_What you are asked to do_
Please copy the data below word for word, from the line containing "is (1000, 492)." through the line containing "(x=1021, y=158)", both included.

········

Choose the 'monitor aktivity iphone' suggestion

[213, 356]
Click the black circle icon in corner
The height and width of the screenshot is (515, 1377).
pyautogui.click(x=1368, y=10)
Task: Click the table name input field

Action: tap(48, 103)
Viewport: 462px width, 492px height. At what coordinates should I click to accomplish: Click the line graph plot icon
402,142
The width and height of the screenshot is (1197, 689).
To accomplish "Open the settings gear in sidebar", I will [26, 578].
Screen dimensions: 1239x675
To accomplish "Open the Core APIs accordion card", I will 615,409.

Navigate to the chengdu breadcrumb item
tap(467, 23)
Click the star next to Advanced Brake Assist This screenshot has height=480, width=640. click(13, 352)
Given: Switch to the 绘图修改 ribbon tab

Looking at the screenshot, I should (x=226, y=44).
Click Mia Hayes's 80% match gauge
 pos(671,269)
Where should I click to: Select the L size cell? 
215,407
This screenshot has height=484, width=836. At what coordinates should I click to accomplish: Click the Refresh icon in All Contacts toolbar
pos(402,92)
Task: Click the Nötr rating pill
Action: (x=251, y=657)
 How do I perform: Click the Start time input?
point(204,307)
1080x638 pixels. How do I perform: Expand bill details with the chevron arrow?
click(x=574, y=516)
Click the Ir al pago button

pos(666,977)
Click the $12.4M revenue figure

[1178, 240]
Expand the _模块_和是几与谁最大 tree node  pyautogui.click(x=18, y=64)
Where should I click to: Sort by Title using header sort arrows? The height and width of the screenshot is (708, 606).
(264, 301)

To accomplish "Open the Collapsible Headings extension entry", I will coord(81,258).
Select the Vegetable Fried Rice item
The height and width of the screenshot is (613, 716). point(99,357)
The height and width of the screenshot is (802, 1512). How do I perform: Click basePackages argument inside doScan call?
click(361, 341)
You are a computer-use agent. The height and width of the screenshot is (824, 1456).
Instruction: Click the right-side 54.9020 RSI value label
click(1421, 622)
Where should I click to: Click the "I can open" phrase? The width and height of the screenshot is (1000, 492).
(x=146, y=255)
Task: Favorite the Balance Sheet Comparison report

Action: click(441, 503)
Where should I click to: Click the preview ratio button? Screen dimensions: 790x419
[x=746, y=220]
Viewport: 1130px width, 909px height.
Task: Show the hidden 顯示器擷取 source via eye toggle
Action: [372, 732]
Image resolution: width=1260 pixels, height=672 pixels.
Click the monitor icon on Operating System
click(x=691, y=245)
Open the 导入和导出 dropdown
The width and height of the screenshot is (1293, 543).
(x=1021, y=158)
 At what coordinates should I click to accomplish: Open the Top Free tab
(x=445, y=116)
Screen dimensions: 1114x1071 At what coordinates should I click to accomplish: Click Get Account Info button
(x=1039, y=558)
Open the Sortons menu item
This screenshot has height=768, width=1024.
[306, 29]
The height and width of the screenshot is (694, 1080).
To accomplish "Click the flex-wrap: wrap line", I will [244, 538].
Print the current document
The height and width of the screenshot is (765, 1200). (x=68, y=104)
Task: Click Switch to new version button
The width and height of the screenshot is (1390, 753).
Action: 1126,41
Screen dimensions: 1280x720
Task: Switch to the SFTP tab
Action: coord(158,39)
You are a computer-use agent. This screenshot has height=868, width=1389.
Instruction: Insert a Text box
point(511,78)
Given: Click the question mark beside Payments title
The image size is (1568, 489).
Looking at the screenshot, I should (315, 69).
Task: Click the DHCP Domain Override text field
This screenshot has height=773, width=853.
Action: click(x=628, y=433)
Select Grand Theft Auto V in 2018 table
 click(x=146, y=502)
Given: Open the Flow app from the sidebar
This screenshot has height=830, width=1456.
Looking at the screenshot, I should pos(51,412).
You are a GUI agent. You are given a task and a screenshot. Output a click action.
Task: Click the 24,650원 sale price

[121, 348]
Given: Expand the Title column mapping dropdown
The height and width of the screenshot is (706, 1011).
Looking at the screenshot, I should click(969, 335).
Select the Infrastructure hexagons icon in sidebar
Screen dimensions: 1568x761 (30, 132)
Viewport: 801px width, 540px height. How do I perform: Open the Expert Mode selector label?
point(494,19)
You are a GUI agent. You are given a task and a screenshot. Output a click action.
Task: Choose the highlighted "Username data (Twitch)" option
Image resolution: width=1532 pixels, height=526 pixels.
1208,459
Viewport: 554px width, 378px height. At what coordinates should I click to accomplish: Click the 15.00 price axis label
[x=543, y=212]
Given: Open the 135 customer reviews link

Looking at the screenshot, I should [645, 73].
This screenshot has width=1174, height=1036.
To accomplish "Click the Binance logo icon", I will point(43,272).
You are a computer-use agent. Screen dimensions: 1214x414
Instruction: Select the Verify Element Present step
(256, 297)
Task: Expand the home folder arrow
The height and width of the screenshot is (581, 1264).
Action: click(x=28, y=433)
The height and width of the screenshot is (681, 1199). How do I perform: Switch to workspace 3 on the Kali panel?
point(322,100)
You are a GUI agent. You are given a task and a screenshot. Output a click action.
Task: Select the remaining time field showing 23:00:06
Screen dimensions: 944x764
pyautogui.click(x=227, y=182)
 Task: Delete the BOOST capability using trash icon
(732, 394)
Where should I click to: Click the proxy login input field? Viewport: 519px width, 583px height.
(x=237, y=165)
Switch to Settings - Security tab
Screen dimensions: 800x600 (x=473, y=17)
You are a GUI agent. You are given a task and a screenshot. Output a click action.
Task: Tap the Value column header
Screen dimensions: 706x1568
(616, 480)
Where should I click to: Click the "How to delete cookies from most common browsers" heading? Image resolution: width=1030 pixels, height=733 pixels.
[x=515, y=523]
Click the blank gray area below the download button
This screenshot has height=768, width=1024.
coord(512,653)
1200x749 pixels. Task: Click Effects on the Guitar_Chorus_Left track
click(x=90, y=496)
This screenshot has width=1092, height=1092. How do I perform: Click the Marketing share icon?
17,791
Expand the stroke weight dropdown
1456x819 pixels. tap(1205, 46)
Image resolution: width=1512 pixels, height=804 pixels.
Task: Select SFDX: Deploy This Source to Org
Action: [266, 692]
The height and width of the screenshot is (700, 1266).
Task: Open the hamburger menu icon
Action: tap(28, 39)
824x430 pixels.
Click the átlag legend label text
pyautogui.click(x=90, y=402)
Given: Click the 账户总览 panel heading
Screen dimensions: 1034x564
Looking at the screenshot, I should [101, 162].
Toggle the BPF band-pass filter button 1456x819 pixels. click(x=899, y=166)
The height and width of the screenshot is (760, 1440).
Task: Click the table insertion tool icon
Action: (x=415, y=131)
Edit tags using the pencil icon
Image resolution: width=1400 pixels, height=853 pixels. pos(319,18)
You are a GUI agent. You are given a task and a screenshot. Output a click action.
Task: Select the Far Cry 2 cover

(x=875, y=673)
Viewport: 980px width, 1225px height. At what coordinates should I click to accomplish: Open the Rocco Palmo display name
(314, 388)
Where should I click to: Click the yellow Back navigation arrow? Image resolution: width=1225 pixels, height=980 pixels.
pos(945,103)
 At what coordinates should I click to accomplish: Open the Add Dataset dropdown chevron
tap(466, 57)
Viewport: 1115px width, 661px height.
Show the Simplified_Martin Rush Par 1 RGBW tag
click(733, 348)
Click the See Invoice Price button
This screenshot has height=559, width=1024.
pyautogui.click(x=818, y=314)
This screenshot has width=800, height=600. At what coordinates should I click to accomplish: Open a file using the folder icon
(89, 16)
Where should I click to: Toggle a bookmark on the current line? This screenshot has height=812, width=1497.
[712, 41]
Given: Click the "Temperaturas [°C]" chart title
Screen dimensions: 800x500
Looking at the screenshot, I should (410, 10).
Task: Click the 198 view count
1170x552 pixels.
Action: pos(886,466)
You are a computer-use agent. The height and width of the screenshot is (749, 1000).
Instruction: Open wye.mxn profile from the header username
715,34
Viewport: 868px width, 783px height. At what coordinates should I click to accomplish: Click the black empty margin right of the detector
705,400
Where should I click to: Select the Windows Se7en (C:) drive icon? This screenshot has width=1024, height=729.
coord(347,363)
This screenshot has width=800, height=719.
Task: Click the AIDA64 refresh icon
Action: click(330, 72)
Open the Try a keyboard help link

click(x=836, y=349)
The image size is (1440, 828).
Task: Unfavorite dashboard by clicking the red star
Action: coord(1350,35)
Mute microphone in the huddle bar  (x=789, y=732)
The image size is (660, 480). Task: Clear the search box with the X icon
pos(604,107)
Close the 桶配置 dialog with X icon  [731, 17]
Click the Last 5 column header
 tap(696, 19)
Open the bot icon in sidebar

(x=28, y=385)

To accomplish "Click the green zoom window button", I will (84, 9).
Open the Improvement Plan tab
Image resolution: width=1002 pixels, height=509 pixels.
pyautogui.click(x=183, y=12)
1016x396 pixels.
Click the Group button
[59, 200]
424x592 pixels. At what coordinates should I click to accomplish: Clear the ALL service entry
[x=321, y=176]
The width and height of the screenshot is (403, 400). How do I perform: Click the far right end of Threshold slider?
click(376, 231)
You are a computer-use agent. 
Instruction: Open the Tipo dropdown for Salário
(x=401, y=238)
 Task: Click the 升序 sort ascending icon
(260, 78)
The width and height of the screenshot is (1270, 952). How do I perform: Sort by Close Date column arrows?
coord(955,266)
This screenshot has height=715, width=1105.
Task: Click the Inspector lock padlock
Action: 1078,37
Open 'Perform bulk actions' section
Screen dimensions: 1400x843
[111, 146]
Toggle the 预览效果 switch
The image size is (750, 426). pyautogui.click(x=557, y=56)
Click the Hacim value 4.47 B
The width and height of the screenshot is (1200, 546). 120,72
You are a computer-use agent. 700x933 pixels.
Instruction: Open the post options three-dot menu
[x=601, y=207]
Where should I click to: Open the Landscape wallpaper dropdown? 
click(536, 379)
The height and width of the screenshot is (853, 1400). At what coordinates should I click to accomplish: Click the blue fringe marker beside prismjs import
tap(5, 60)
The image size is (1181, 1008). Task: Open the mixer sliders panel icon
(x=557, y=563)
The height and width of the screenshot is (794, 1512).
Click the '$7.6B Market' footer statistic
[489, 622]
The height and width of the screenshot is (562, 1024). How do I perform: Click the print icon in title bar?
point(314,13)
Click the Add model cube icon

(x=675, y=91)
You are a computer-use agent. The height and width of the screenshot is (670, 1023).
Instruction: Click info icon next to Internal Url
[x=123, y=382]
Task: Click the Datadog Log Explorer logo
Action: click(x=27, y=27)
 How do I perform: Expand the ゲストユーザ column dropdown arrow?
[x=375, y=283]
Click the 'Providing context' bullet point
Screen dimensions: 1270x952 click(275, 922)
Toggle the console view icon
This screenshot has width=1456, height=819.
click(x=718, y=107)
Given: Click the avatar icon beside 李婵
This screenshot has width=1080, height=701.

········

_Right answer_
Where should I click to: Click the "I can open" phrase? The width and height of the screenshot is (1000, 492).
(x=146, y=255)
Task: Favorite the Balance Sheet Comparison report

Action: click(441, 503)
Where should I click to: Click the preview ratio button? Screen dimensions: 790x419
[x=746, y=220]
Viewport: 1130px width, 909px height.
Task: Show the hidden 顯示器擷取 source via eye toggle
Action: [372, 732]
Image resolution: width=1260 pixels, height=672 pixels.
Click the monitor icon on Operating System
click(x=691, y=245)
Open the 导入和导出 dropdown
The width and height of the screenshot is (1293, 543).
(x=1021, y=158)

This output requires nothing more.